The 1996–97 season was FC Aarau's 94th season in their existence, since their foundation in 1902. It was their fifteenth season in the top flight of Swiss football, following their promotion at the end of 1980–81 season. FCA played their home games in the Stadion Brügglifeld and the stadium is located on the southern outskirts of Aarau, in the territory of the neighboring municipality of Suhr. It is about one and a half kilometers from Aarau city center and the railway station.

==Overview==
The local businessman and architect Ernst Lämmli was the club's chairman and patron at this time. He held this position since the AGM in 1989. Lämmli had appointed Martin Trümpler as head-coach for the previous season and Trümpler continued in this position for this season.

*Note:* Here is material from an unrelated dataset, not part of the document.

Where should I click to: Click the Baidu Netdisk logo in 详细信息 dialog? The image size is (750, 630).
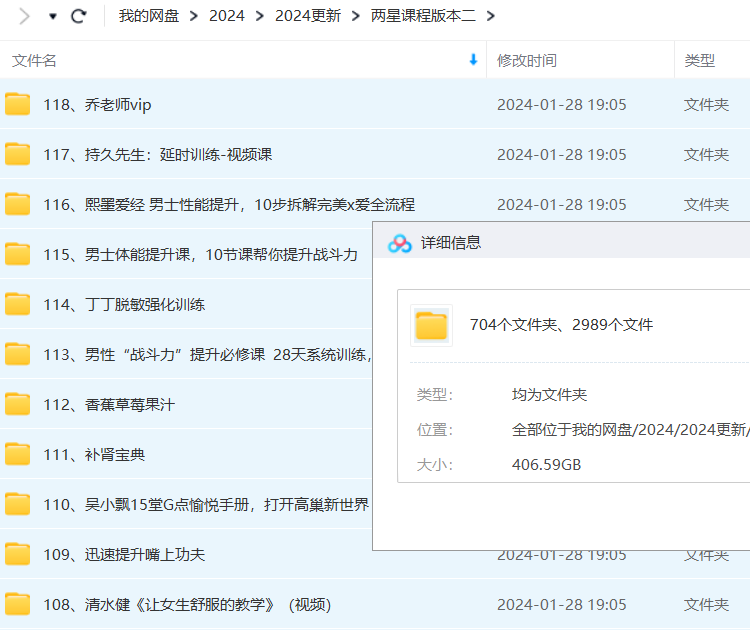[400, 243]
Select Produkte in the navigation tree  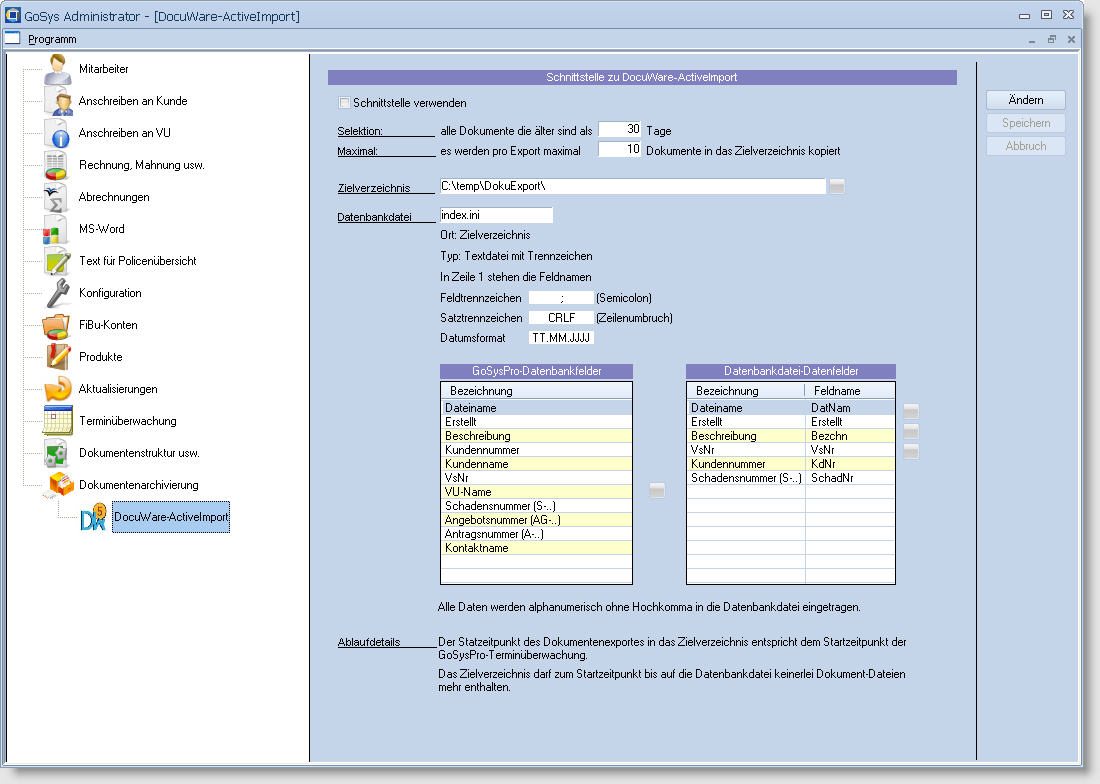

The FCA first team competed in this season's domestic first-tier 1996–97 Nationalliga A with the clear intention of reaching the championship group and again to qualify for the European competitions. To achieve this would mean they would have to finish the qualifying stage under the top eight teams. The team also competed in the 1996–97 Swiss Cup. The FCA team had ended the previous season in fourth position and because the Swiss Cup winners, Sion, had finished in second position in the league table, the fourth league position was a slot that qualified them to play in the 1996–97 UEFA Cup. Further, as title holders of the pre-season Sempione-Cup, FCA also entered this year's edition of this competition.

== Players ==
The following is the list of the FCA first team squad this season. It also includes players that were in the squad the day the domestic league season started, on 10 July 1996, but subsequently left the club after that date.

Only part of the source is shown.